To Leah Schindler: For the record, I think doctors should refuse the responsibility of prescribing (or not prescribing) opiates, except after surgery. How can overworked doctors possibly know whether their chronic-pain patients are benefitting from the drugs? Rather I think opiates should be available over the counter in a diluted oral solution — as opposed to a pill or an injectable drug — for people to use (or not use) as they need them. In nineteenth-century North America there was less addiction than today — and virtually no overdose death — because nobody could choke down enough of “Mrs. Winslow’s Soothing Syrup” (one of the brand names) to kill themselves before they started throwing it up. (See Chapter 8 of my book The Globalization of Addiction.)
To Denise E.: I support AA, although I have never been a member. It is important, however, to remember that it works for only a small minority. It isn’t the answer for everyone.
To Margaret Bockting: I hope the neuroscientists do succeed, but they have been working at it, with no real success, for a century. I think that social analysis is a more promising solution.

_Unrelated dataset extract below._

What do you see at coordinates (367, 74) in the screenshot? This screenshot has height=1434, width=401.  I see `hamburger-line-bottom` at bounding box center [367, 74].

I recently told a friend about my three-week stay in an intensive-care unit in a German hospital and the gratitude I still feel when I think of the doctors, nurses, and staff who took care of me. A few days later she handed me a copy of Tony Hoagland’s essay “The Cure for Racism Is Cancer” [September 2018]. This was my first encounter with The Sun, and I was deeply moved.
My friend gave me a subscription as a Christmas present, and I learned in your March 2019 issue that Hoagland, the one who brought me to your magazine, had died. Again I felt deeply moved. I’ll always have him in mind while reading The Sun.